Home / Technology / News /  Experts share concerns over Apple’s new child-safety tool

Privacy advocates, tech executives and experts have raised concerns over Apple’s new child-safety measures for its devices. The company said on 6 August that it will use built-in software to scan images that users store on their devices and its messaging and cloud platforms in a bid to flag content that shows child sexual abuse material (CSAM).

Experts cautioned that the system amounts to creating back doors in Apple’s software, which cybercriminals can exploit in the long run. Back door is a piece of code that allows unauthorized access to user devices and can be used for illegal surveillance.

“To say that we are disappointed by Apple’s plans is an understatement. Apple has historically been a champion of end-to-end encryption, for all of the same reasons that EFF has articulated time and time again," said digital rights group Electronic Frontier Foundation (EFF) in a blog post. “Apple’s compromise on end-to-end encryption may appease government agencies in the US and abroad, but it is a shocking about-face for users who have relied on the firm’s leadership in privacy and security," it added.

Whistleblower Edward Snowden also criticized Apple for the change. Snowden was among the signatories of an open letter asking Apple to withdraw the update. The letter was signed by 3,000 individuals. Apple later circulated an internal memo, telling its employees that the company expects pushback against the update. “We know that the days to come will be filled with the screeching voices of the minority," the memo said. Snowden called this memo “unbelievable" in a tweet. “Apple is now circulating a propaganda letter describing the internet-wide opposition to their decision to start checking the private files on every iPhone against a secret government blacklist as ‘the screeching voices of the minority’. This has become a scandal," he added.

The new child safety tools are going to be driven only by US law for now, but it is a platform-level update, meaning it could easily come to other countries where Apple operates.

“If you look at it purely from the letter of the law, without the consumer’s consent, this algorithm is akin to surveillance or a malicious code being embedded in the phone because it engages in targeted scanning, albeit for ethical goals.
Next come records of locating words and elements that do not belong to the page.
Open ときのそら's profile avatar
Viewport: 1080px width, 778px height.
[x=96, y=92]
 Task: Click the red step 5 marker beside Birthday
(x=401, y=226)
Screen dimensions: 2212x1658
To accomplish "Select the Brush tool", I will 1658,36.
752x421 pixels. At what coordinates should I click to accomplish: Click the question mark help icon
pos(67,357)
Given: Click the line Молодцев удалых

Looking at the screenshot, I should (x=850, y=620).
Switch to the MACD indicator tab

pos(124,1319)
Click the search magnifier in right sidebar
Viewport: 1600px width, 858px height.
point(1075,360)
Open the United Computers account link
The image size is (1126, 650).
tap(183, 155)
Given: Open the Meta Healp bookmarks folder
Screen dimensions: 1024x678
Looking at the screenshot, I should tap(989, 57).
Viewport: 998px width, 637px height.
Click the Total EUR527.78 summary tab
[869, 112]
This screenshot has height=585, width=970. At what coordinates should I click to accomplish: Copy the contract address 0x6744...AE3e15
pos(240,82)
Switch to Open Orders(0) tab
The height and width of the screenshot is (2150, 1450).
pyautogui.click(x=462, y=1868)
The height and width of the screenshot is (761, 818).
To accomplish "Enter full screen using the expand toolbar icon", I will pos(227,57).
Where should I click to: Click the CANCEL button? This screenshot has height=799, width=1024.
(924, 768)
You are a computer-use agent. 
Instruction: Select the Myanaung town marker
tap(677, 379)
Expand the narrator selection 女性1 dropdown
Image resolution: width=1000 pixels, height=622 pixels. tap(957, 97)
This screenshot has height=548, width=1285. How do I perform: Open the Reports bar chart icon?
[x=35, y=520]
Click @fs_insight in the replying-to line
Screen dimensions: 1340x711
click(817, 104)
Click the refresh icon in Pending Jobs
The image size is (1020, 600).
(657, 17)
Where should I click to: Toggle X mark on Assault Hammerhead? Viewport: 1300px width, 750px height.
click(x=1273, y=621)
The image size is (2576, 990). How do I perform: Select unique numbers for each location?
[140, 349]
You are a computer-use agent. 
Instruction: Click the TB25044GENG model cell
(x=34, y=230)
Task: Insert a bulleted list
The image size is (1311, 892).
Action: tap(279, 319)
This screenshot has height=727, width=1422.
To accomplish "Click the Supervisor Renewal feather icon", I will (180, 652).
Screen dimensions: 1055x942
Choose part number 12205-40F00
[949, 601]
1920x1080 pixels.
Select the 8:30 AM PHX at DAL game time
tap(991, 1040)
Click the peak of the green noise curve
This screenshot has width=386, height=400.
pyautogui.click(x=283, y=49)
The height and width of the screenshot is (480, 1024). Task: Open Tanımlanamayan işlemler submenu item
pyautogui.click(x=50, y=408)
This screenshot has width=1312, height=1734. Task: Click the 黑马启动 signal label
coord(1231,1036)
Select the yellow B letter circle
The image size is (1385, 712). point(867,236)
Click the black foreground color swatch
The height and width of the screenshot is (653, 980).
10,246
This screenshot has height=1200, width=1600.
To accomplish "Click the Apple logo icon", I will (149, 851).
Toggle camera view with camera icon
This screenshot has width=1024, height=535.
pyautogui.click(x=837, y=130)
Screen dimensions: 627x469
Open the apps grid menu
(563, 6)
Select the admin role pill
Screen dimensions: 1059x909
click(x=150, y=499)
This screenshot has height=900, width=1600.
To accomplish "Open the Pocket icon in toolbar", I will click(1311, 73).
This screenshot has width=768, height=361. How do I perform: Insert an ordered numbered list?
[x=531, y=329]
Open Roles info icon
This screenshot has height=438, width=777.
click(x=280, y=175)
Looking at Indian cybersecurity law, if Apple runs this algorithm on data stored in a cloud or phone as an update and without express consent, then that qualifies as a cybersecurity incident," said Akash Karmakar, a partner at the Law Officer of Panag & Babu.

“The mitigating factor is that you agree to Apple’s terms and conditions while setting up the phone, which is how they acquire consent. Although I do not think that the consumer has a real choice to decline to accept the terms and return the phone or review the terms at an Apple Store prior to purchasing the phone," he added.

Apple may have a small market share in India, but it’s a very popular brand among youngsters and the C-Suite community. While analysts peg the company’s market share in the overall smartphone market here at 2-3%, it accounts for almost half of the total premium smartphones sold in India. During its June quarter earnings call, Apple reported “double-digit" growth in India.

Meanwhile, messaging giant WhatsApp’s chief executive Will Cathcart also opposed Apple’s move. In a series of tweets, Cathcart said WhatsApp won’t be using systems such as the one employed by Apple though it does intend to tackle CSAM content itself too. “Instead of focusing on making it easy for people to report content that’s shared with them, Apple has built software that can scan all the private photos on your phone—even photos you haven’t shared with anyone. That’s not privacy," Cathcart said in a tweet.

Cathcart also said the system Apple has built could “very easily" allow the company to “scan private content for anything they or a government decides it wants to control". In addition, he pointed out that different countries will have different definitions of what’s acceptable, suggesting that the system could be used to enhance surveillance on users and break privacy norms.